START Material for the task
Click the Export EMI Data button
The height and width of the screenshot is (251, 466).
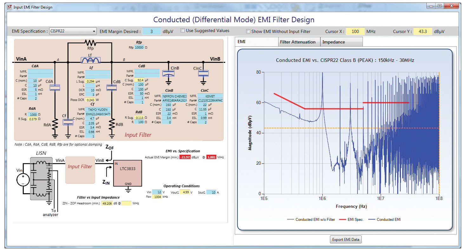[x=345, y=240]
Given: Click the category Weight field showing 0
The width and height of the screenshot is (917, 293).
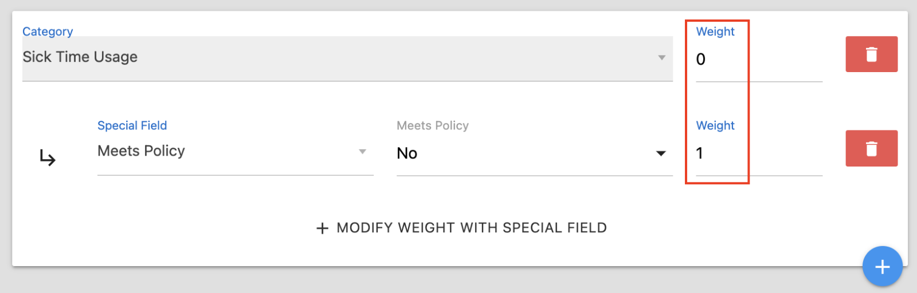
END Material for the task
START Material for the task
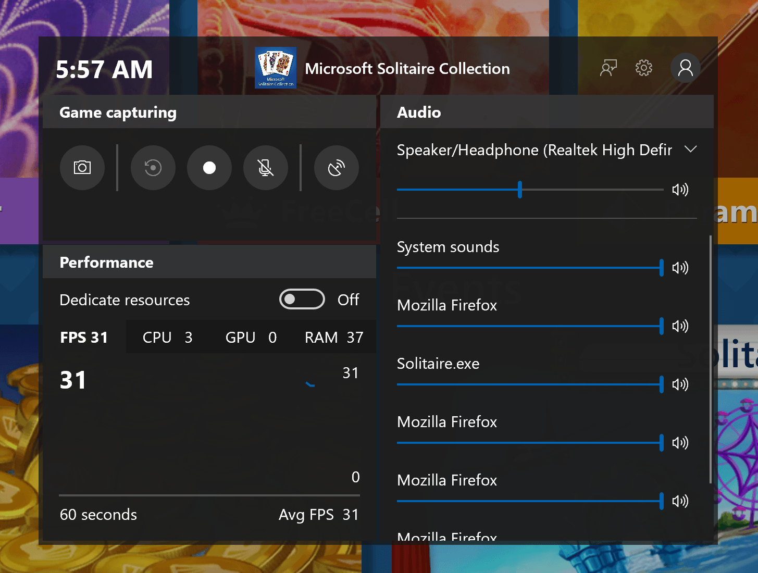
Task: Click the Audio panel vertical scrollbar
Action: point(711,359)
END Material for the task
START Material for the task
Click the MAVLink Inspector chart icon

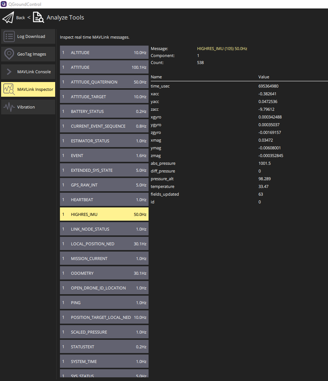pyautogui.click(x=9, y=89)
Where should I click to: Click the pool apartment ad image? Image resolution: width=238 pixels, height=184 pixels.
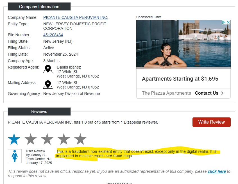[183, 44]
END Material for the task
> **Goal of the exercise**:
With the line holding "Given: Click the" as the first and the line holding "The width and" as the last, set down that range of the entries above exactly, and nothing else.

> **Written solution**:
Given: Click the category Weight field showing 0
The width and height of the screenshot is (917, 293).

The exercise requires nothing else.